:: Work request ::
Copy the data word for word, starting at the line containing "The image size is (1898, 926)." and ending at the line containing "give-amount: GIVE $10 is". Leave the pictures out.

Extracted data: Begin

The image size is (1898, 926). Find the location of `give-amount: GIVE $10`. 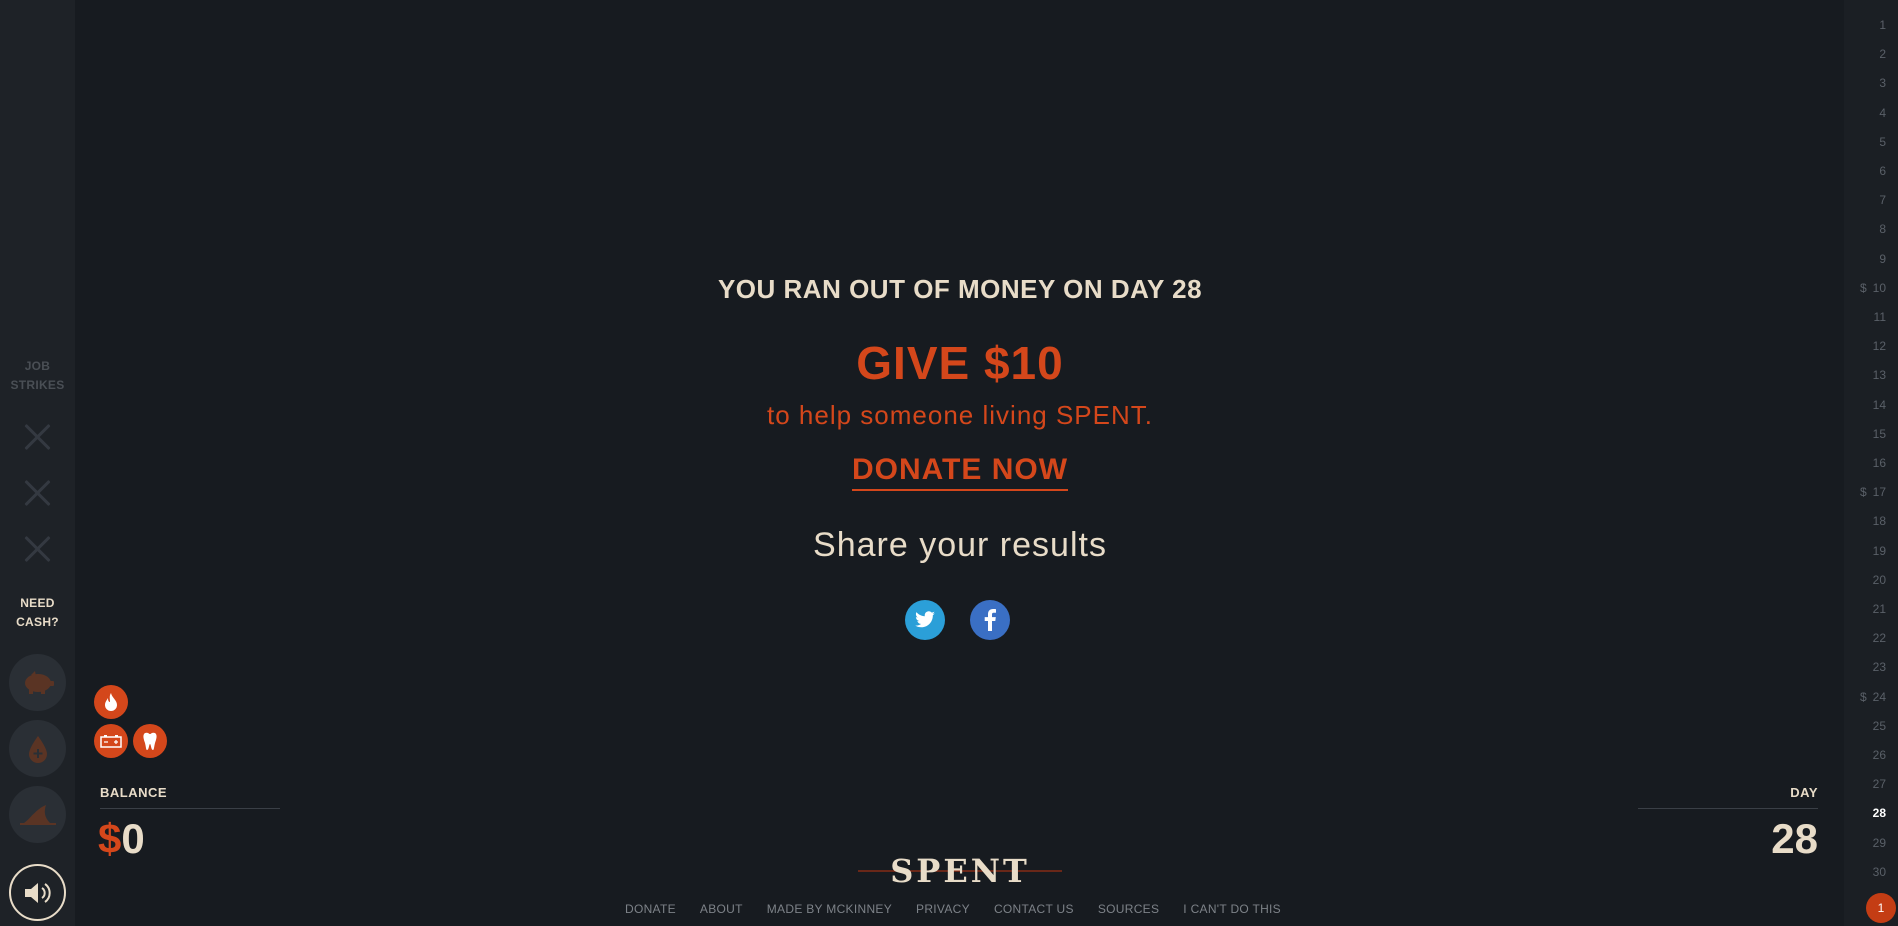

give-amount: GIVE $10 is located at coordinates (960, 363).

Extracted data: End
Extracted data: Begin

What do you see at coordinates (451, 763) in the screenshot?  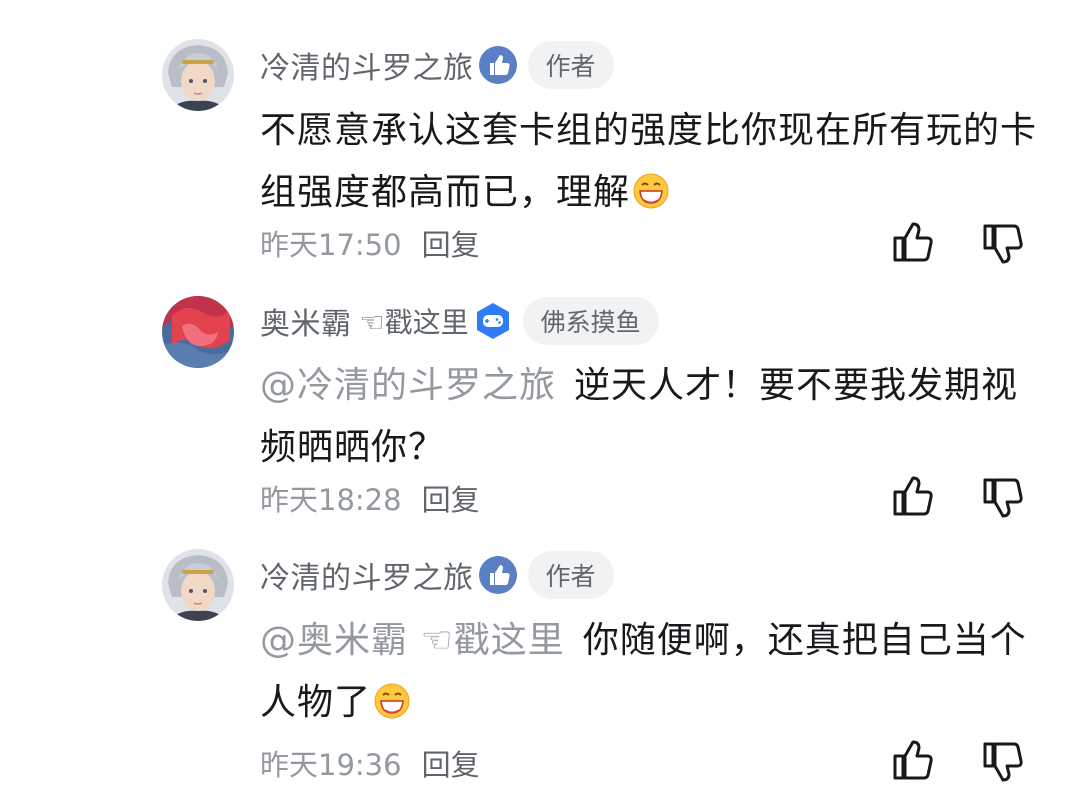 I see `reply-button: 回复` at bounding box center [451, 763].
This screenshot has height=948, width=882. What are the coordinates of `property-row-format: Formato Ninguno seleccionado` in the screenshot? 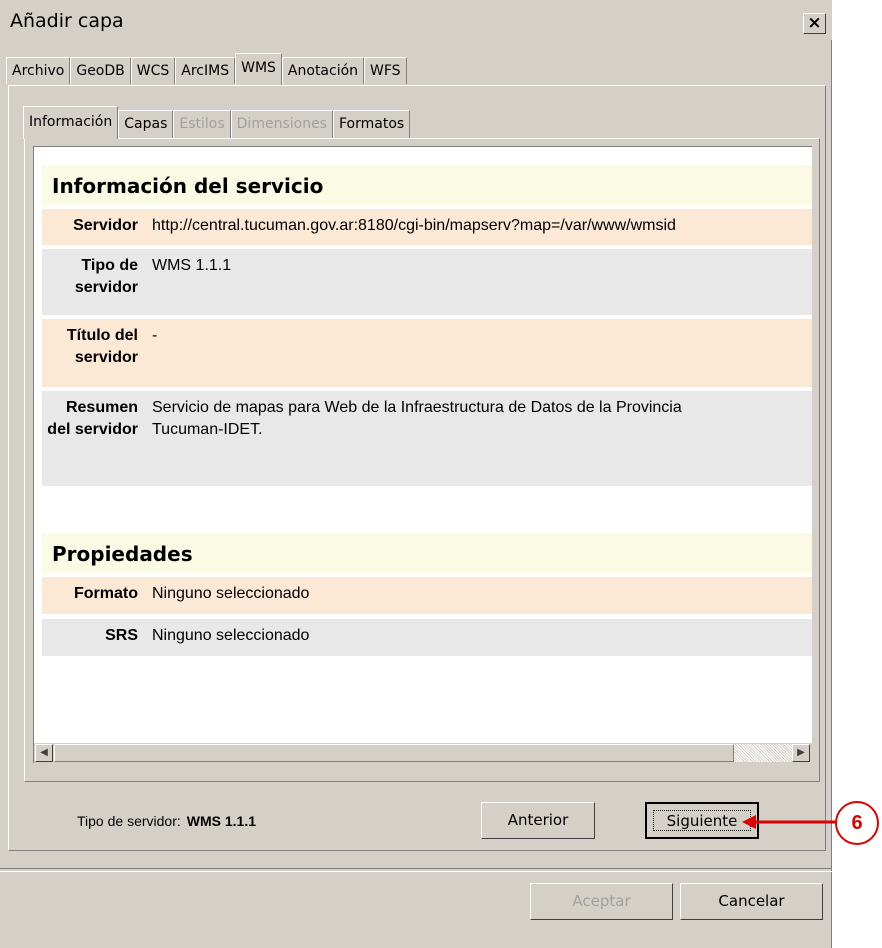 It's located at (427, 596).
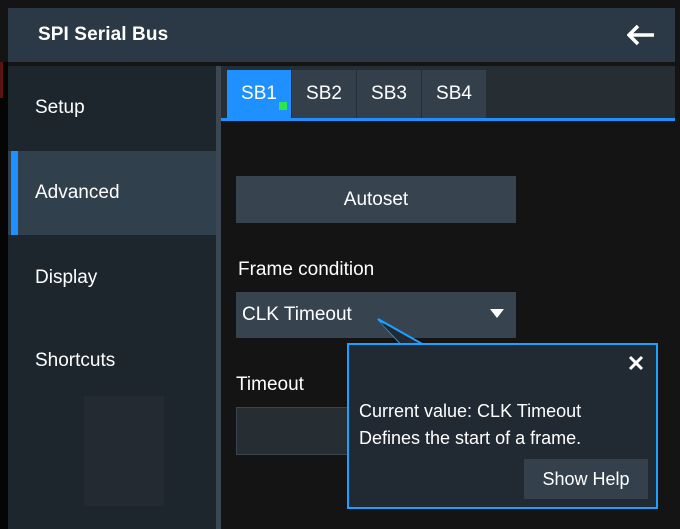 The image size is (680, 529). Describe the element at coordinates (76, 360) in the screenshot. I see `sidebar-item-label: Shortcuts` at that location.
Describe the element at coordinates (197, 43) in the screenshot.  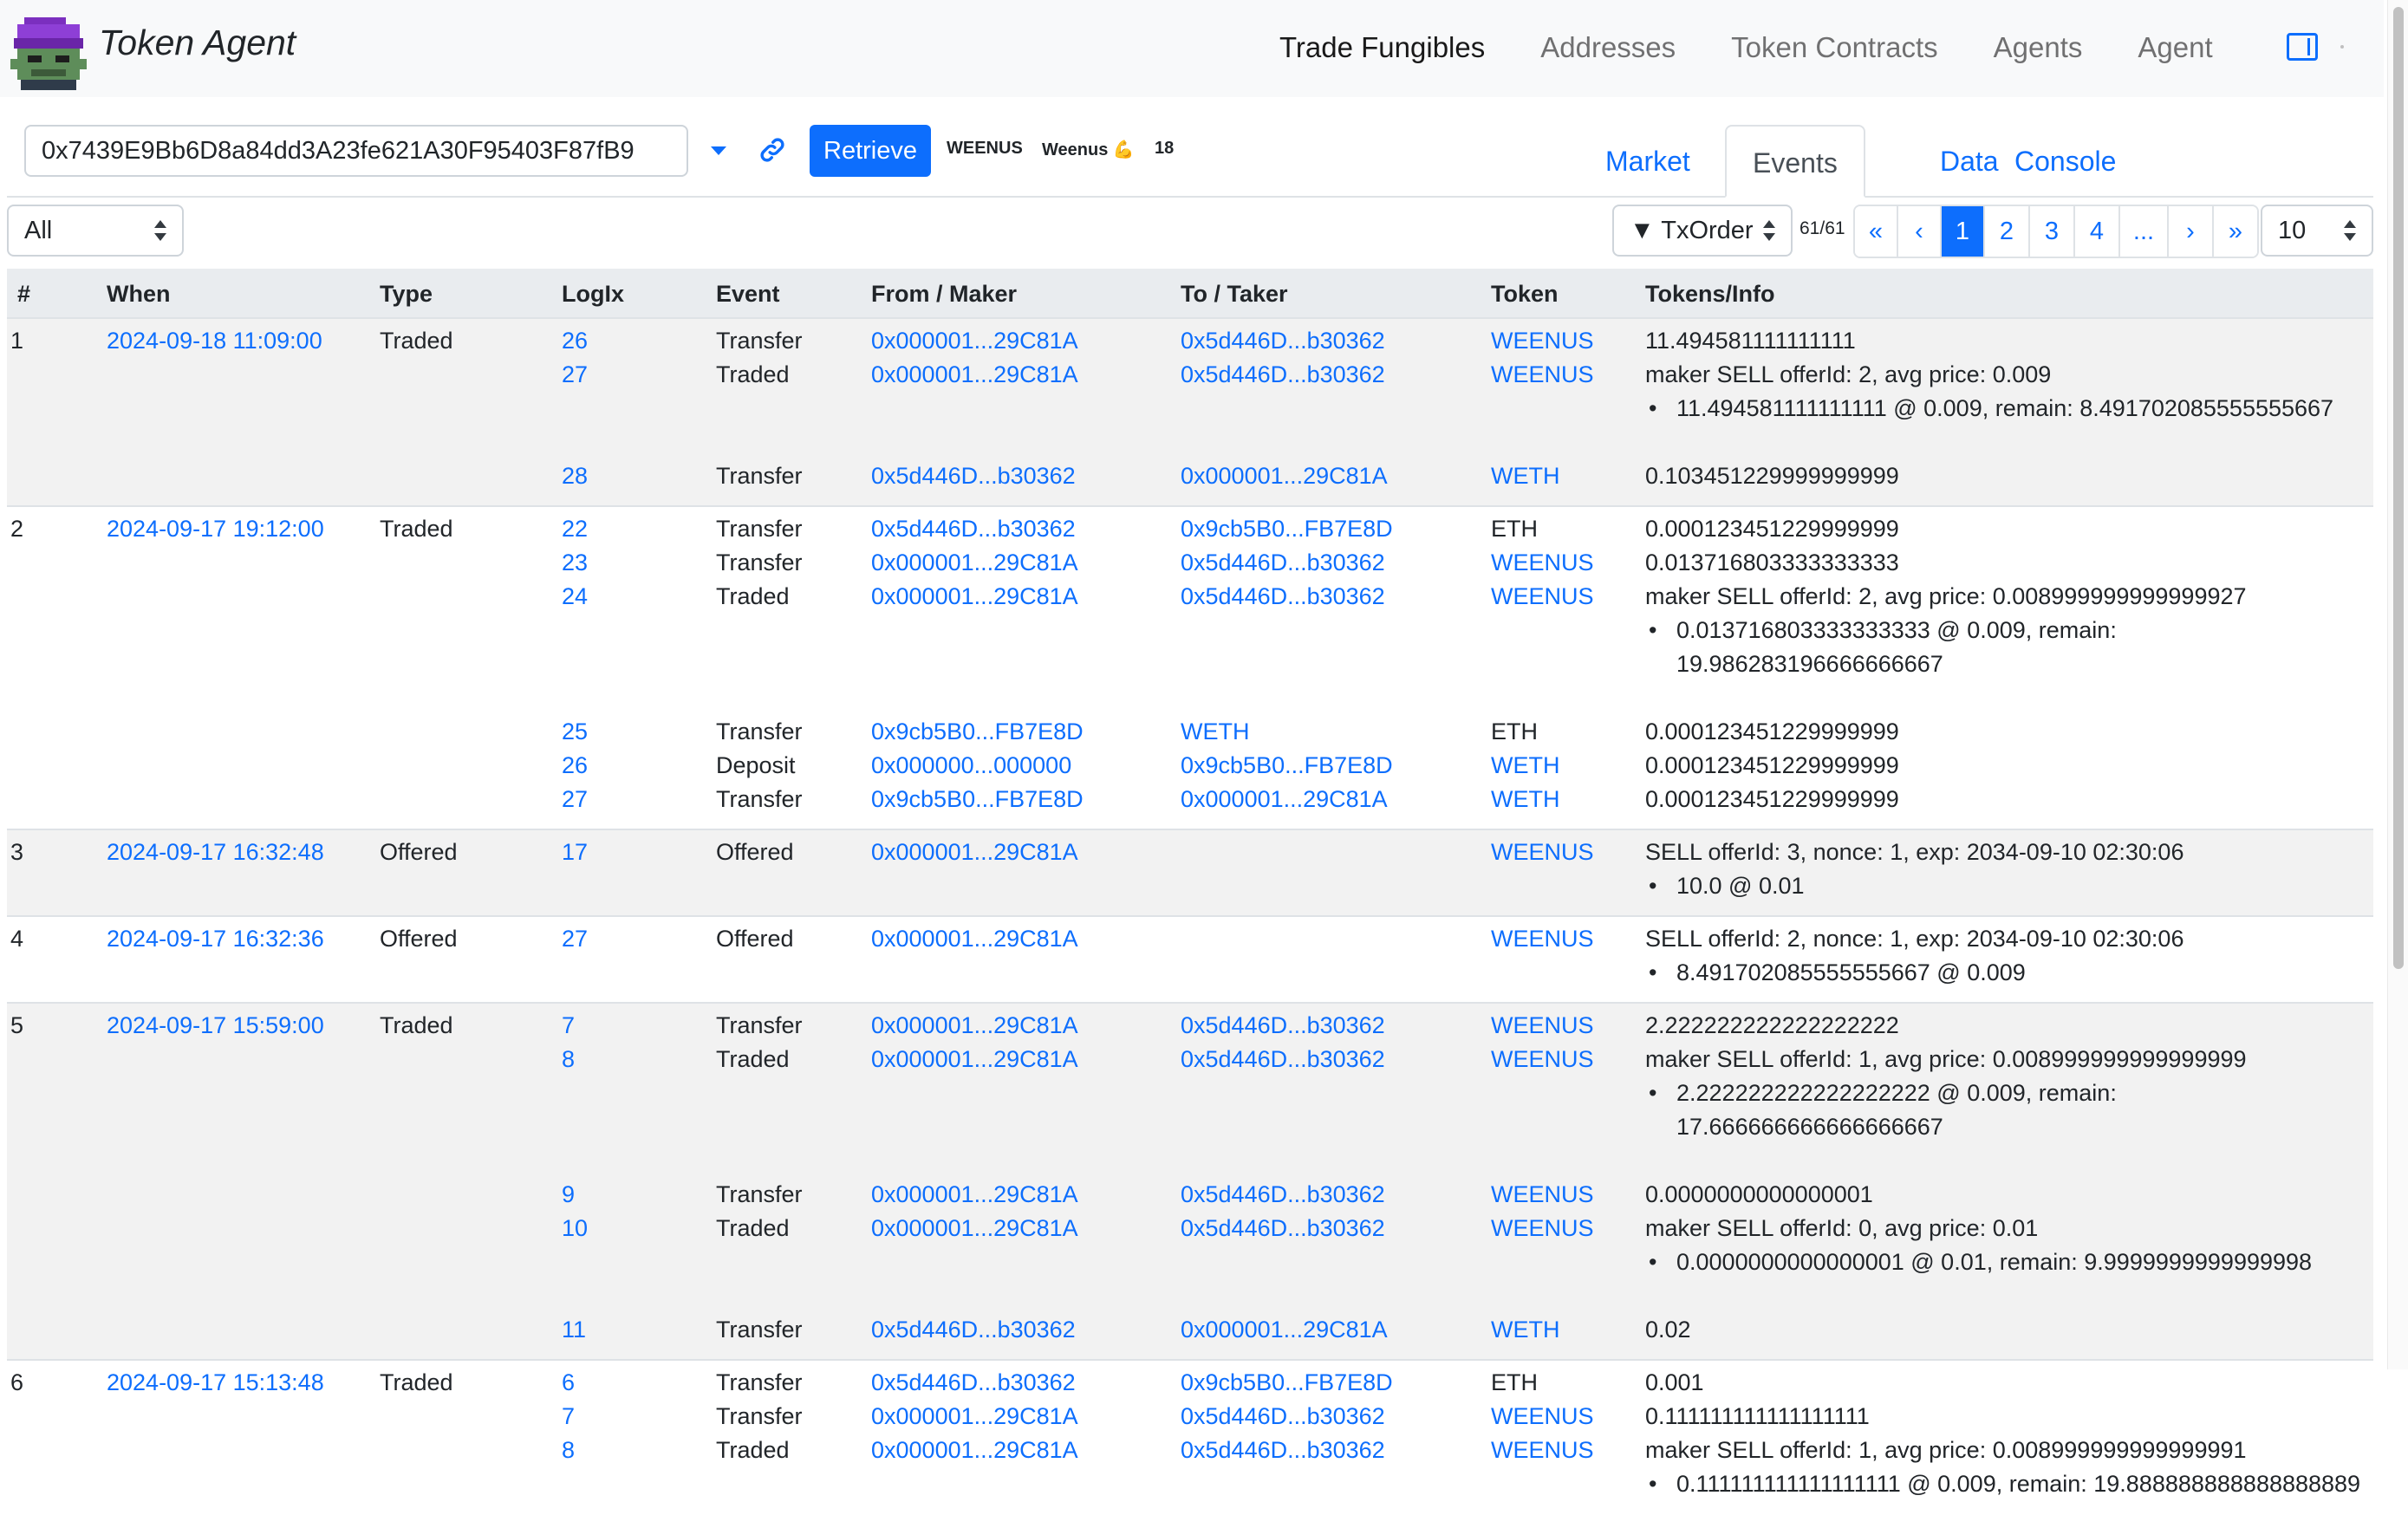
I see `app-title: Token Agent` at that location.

Extracted data: End

:: Output ::
The image size is (1898, 926). Find the location of `give-amount: GIVE $10`. 

give-amount: GIVE $10 is located at coordinates (960, 363).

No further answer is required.